Immediately after the business meeting, we will move on to our top papers panel, featuring:

Kelly Jakes, Wayne State University, “Songs of Sovereignty: Folksinging and Hegemonic Masculinity in Liberation France.”

The experiences of defeat and occupation by Germany and liberation by the Allies wrought considerable gender damage upon France during the Second World War. In this essay, I examine appropriations of “Quand Madelon,” a popular WWI song that reemerged during the early weeks of France’s liberation, arguing that these songs offered one discursive resource by which patriots reasserted the manly strength of their nation. By reviving old archetypal notions of eroticized, subservient femininity and tough, virile masculinity, the tunes exerted discipline over “wayward” French women and eased gendered anxieties about the nation’s ability to reclaim its status as a sovereign nation. However, like all instruments of hegemony, the songs were not purely repressive. Indeed, by aligning French résistantes with Madelon, – a symbol of paradigmatic femininity and also female civic participation and sexual agency – the songs elicited support from French women even as they contributed to misogynistic representations of war and victory.

Kevin A. Johnson and Stefani Wlaschin, California State University, Long Beach, “Vita Contemplativactiva: President Obama, Chronopolitics, and the Liberal Arts.”

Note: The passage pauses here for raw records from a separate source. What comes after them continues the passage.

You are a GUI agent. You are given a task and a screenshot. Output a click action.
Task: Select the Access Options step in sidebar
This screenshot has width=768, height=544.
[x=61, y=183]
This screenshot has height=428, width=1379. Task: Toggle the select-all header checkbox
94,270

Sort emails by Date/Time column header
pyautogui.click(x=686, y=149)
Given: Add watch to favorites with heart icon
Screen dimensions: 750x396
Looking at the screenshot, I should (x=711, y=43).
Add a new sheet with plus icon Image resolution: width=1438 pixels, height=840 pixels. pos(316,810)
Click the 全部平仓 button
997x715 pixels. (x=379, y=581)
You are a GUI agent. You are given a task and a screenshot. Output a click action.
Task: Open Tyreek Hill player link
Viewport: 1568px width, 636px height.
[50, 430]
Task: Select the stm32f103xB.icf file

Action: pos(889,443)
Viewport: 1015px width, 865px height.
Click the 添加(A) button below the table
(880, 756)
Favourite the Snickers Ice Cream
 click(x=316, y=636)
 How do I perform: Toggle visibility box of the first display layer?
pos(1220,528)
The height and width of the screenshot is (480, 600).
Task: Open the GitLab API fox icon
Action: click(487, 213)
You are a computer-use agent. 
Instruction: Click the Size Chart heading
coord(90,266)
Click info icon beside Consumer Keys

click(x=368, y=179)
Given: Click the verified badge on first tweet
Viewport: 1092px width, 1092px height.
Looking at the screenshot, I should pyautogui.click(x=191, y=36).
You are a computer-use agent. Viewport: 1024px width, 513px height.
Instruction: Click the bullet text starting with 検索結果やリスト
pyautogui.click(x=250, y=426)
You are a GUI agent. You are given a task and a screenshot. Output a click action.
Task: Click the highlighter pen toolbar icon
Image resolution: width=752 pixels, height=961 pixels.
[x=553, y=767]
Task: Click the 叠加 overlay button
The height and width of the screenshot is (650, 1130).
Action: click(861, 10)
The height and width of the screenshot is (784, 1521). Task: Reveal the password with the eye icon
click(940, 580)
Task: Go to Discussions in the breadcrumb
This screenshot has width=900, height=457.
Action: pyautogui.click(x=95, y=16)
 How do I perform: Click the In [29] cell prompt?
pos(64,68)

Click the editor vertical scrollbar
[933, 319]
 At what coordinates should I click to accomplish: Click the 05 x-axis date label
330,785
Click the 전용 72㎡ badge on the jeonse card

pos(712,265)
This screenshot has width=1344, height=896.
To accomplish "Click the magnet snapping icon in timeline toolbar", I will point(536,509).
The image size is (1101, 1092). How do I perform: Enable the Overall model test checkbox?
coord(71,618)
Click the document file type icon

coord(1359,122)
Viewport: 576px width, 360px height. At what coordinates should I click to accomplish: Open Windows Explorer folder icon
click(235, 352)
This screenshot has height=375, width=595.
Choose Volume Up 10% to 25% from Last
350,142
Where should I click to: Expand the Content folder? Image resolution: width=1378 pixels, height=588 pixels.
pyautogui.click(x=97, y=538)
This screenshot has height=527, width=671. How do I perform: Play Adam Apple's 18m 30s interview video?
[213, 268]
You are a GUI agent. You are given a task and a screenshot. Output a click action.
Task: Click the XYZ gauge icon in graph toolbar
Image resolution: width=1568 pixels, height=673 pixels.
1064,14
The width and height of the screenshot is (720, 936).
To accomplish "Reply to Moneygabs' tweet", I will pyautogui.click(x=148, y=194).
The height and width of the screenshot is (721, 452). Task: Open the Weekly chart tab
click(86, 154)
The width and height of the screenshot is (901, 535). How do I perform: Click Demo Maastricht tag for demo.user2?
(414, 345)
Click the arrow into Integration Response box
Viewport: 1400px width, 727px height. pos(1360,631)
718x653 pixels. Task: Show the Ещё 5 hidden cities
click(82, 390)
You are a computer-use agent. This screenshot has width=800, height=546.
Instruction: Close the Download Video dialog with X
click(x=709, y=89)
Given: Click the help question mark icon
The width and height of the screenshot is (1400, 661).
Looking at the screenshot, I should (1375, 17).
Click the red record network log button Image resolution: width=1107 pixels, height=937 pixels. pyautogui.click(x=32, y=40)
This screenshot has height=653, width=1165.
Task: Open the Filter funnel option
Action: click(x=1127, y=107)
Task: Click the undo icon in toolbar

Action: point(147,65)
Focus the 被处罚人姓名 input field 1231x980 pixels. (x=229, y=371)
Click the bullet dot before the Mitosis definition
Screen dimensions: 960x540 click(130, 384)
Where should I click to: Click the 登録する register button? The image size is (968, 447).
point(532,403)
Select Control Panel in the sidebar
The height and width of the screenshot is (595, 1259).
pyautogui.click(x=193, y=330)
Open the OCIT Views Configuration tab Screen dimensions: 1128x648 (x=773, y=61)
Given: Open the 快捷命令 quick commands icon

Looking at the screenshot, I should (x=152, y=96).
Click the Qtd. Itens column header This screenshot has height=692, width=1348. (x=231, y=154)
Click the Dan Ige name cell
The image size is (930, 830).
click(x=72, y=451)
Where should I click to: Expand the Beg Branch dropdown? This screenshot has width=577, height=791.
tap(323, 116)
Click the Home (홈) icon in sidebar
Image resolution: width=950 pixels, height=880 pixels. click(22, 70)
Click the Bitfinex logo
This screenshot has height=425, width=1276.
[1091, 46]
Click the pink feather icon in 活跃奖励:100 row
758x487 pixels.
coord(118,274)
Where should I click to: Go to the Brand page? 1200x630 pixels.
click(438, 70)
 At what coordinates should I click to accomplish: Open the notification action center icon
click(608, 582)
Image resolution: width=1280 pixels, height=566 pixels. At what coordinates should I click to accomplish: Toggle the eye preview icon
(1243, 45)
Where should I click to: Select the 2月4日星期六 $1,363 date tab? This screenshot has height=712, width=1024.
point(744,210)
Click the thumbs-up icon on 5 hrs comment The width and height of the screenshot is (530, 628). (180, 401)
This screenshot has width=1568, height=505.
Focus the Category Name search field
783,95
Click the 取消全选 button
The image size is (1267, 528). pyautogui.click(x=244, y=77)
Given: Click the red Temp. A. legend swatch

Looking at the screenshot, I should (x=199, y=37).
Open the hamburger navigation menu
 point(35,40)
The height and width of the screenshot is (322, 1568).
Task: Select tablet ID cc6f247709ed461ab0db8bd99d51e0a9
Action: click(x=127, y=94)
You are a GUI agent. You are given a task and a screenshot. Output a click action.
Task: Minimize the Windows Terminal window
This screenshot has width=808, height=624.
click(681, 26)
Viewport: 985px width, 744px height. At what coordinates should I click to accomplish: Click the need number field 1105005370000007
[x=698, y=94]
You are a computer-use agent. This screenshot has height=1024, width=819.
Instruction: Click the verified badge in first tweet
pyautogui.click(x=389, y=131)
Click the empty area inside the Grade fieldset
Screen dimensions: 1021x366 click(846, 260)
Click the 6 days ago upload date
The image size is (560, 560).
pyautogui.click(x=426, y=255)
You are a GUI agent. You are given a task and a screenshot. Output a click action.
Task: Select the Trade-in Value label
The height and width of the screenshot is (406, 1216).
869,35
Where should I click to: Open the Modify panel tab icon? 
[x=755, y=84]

Our purpose in this essay is to specifically offer a critique of the chronopolitical dimension in the current political debate about liberal arts education. Paul Virilio advanced a theory of chronopolitics that linked power to the ability to control technologies of time. In focusing on the chronopolitical dimension of education rhetoric, we advance a theory of the vita contemplativactiva. As a chronopolitical orientation, the vita contemplativactiva emphasizes a rhetorical education whereby there is no activa without contemplativa and no contemplativa without activa. Specifically, in analyzing President Obama’s address regarding manufacturing jobs, combined with the ensuing controversy surrounding art history education, we argue that the vita contemplativactiva is a necessary critical tool to ensure that the vita activa and vita contemplativa are not rhetorically constructed to be at odds with each other, to the detriment of both. In short, we argue for solidarity between the vita activa and vita contemplativa rooted in a rhetorical education. Such solidarity is necessary to navigate the demands of both democratic and economic life.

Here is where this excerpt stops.